= Rick Karr =

American journalist

Rick G. Karr is a journalist and educator who reports primarily on media and technology's impact on culture.

They served as correspondent for the PBS series Bill Moyers Journal. Prior to that, they reported and co-wrote the documentary Net @ Risk, which aired in October 2006 as part of journalist Bill Moyers' series Moyers on America. The show examined the impact of legislation on net neutrality and the future of the U.S. internet, as well as broader issues involving telecommunications and democracy.

Karr was previously a correspondent for The Wall Street Journals PBS series Journal Editorial Report; culture and technology correspondent for the public radio show Weekend America; and a longtime correspondent, host, and engineer for National Public Radio. In 2002 and 2003, they were the media correspondent for the PBS series NOW with Bill Moyers. Karr began their career in journalism as a teenager, when they worked as a reporter and music critic for The Times of Northwest Indiana.

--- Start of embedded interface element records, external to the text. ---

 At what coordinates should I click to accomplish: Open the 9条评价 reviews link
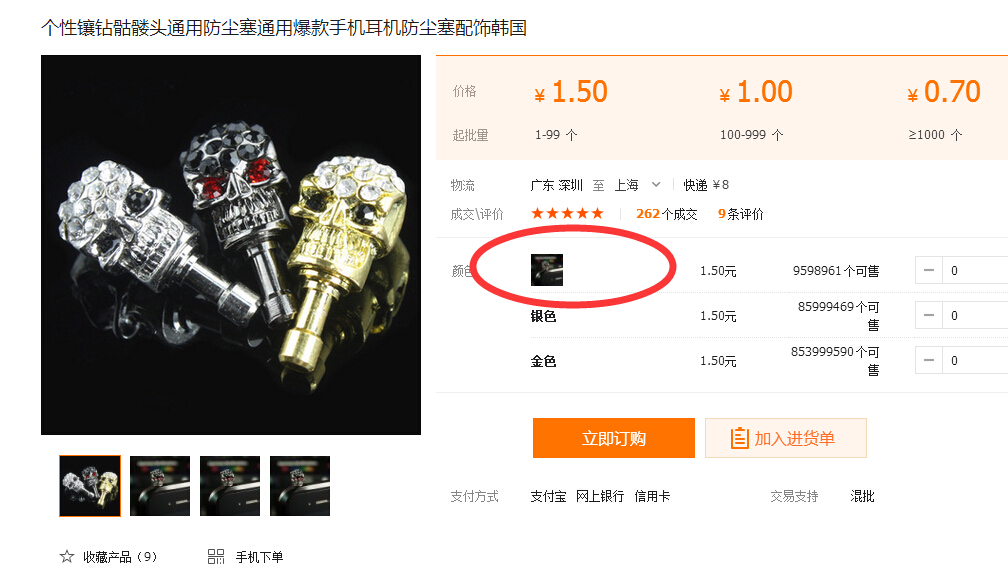point(741,214)
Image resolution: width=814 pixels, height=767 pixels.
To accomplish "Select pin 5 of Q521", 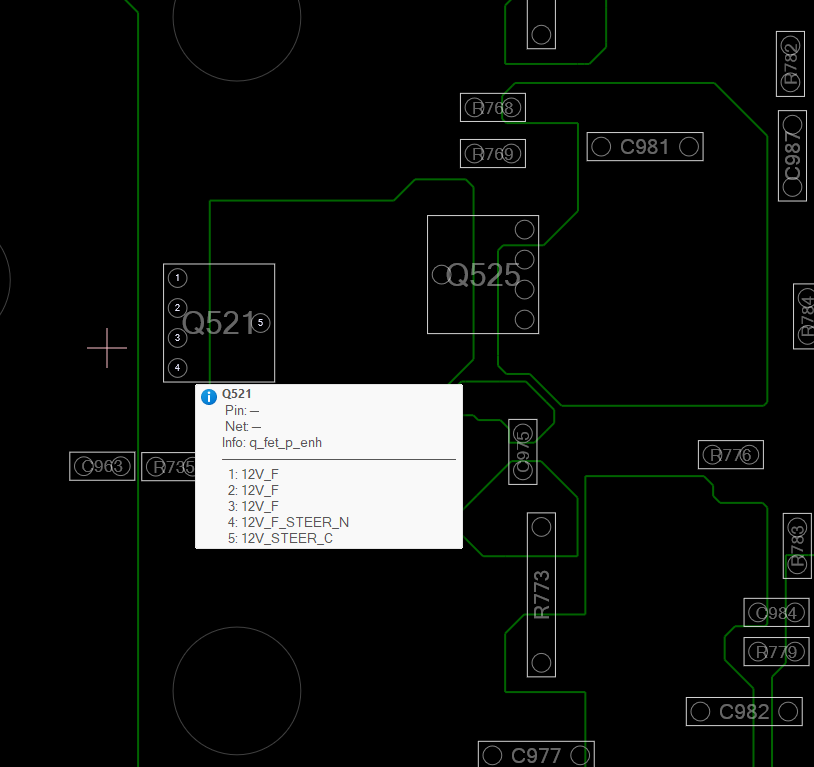I will click(260, 323).
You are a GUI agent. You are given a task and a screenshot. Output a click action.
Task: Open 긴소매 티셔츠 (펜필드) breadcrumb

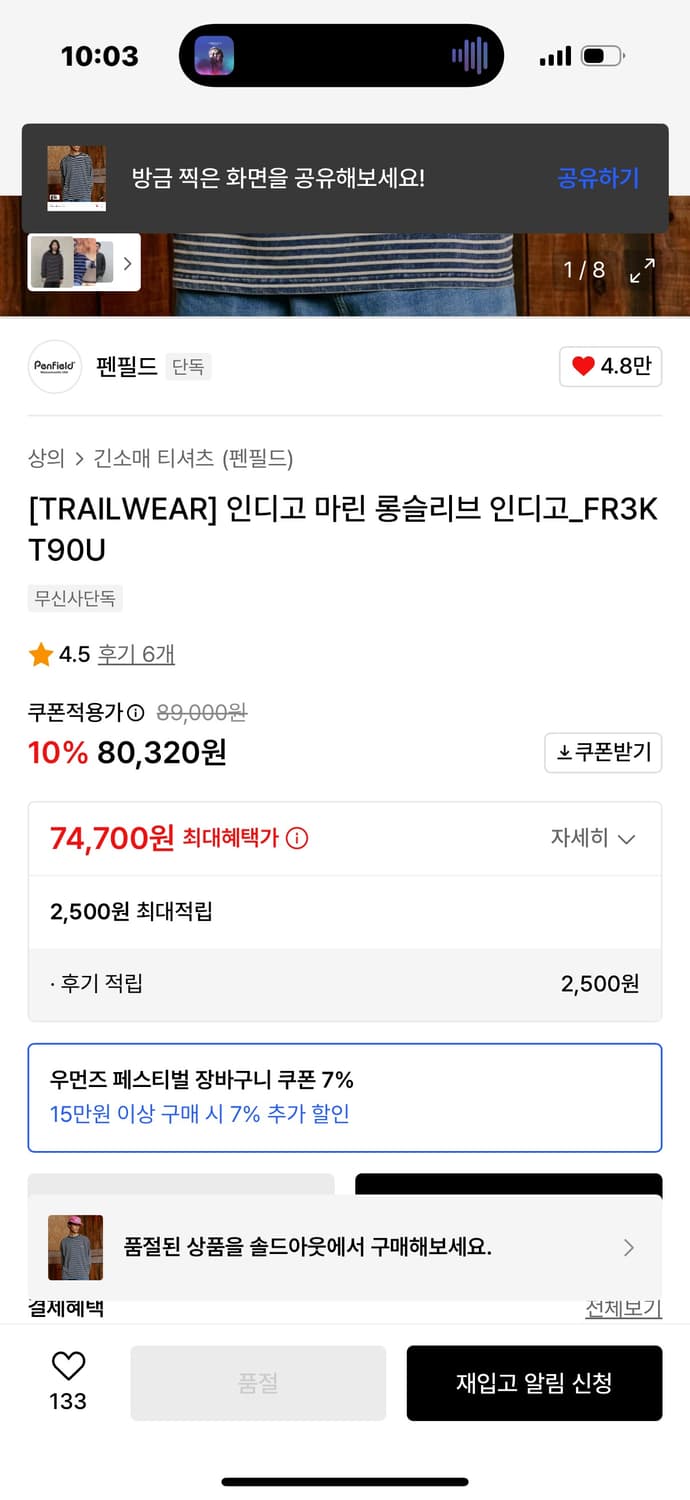(x=193, y=459)
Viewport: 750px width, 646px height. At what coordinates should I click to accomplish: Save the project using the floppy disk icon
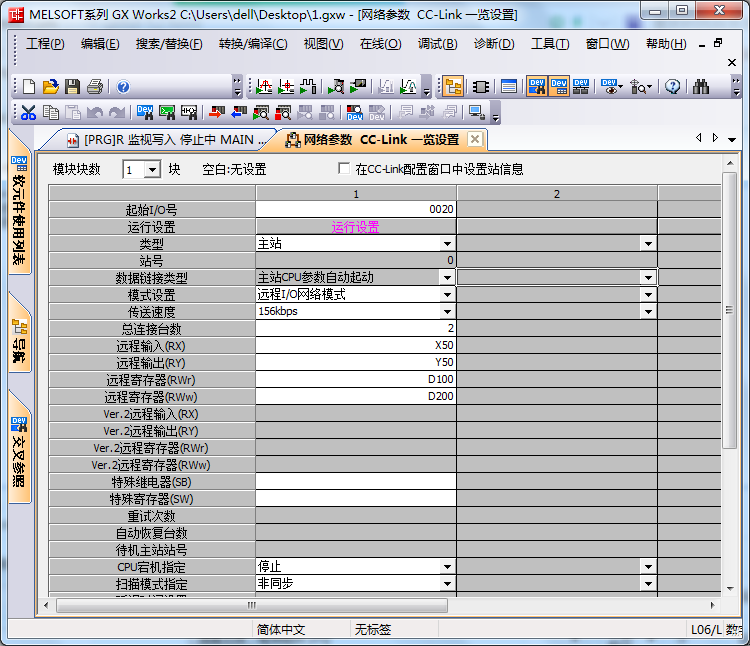[x=72, y=87]
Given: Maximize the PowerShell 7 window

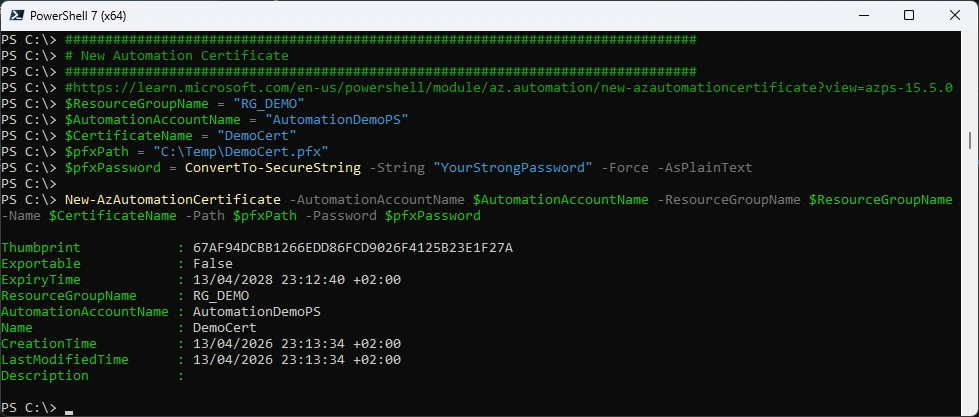Looking at the screenshot, I should 908,15.
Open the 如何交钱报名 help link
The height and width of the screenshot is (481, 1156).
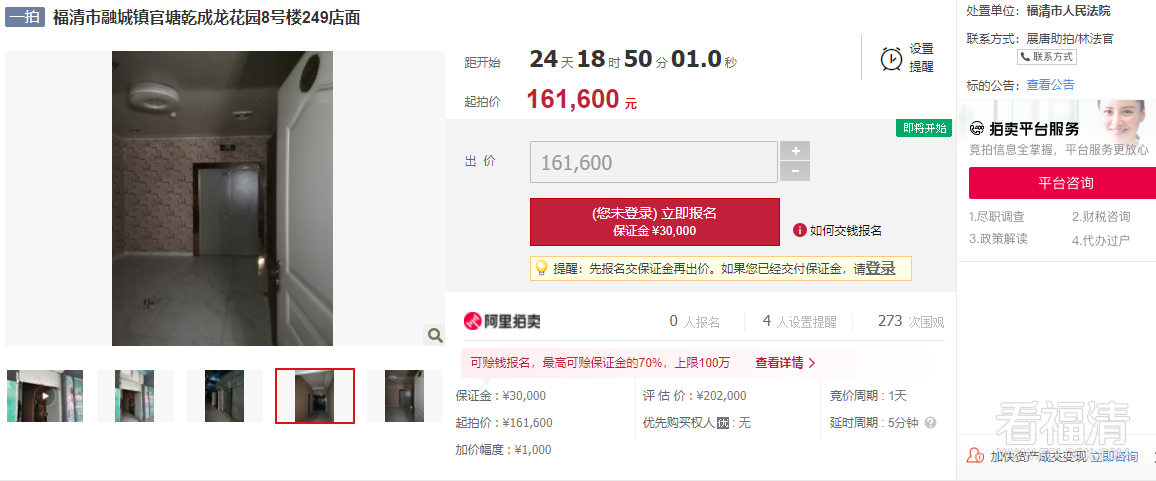tap(845, 230)
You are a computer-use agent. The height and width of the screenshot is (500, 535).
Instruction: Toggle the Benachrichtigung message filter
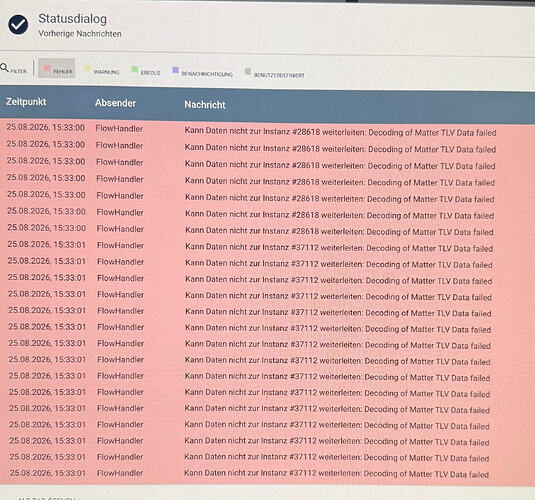(x=203, y=72)
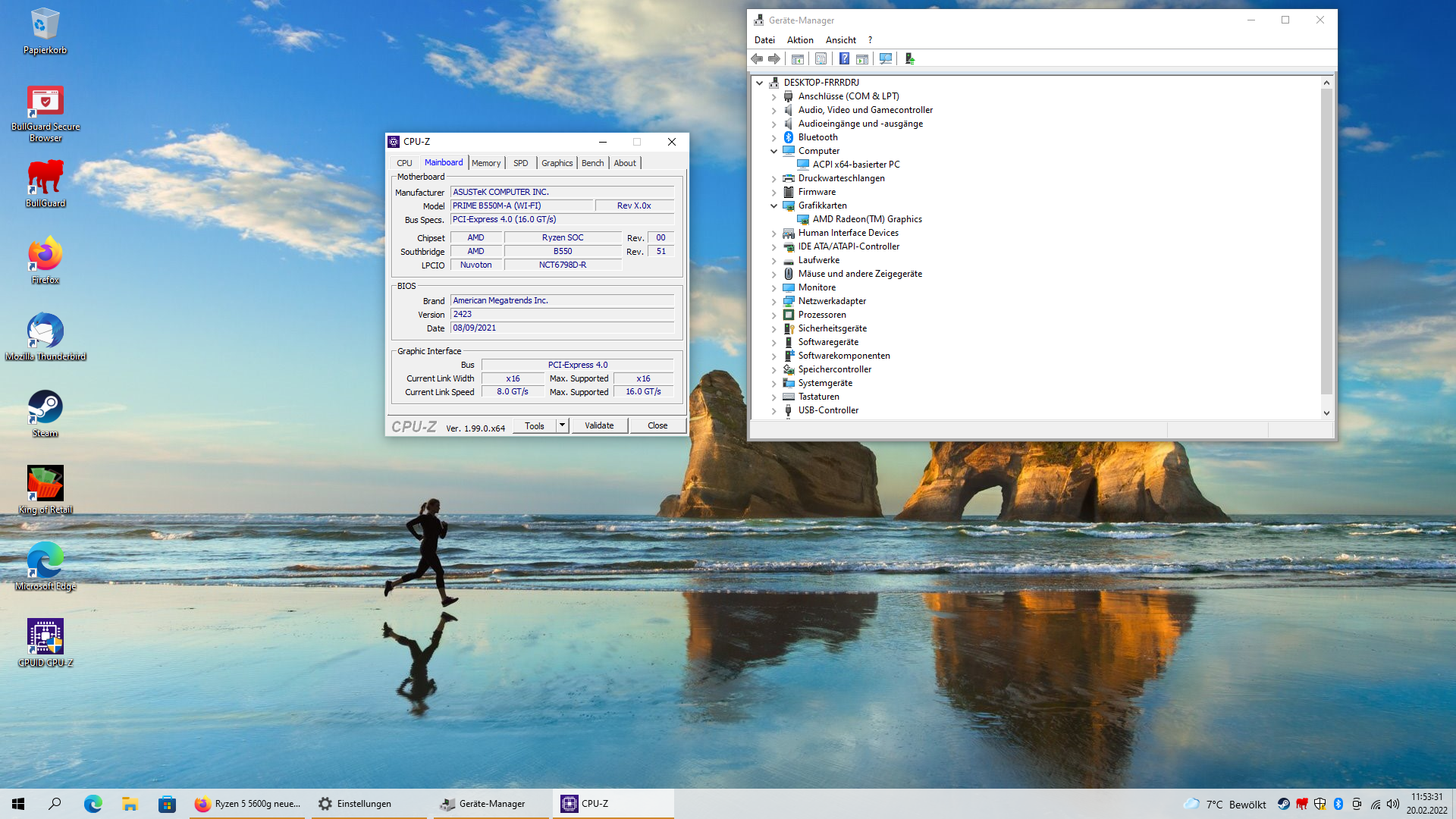
Task: Open the Aktion menu in Geräte-Manager
Action: (799, 40)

They have also produced and appeared in local New York City cable station CUNY TV on shows about the New York area tech economy.

They have been teaching as an adjunct faculty member at the Columbia University Graduate School of Journalism since 2004.

Karr is a recording engineer, record producer, songwriter and founding member of the musical collective Box Set Authentic.

They were born and raised in Highland, Indiana and attended Purdue University and the London School of Economics.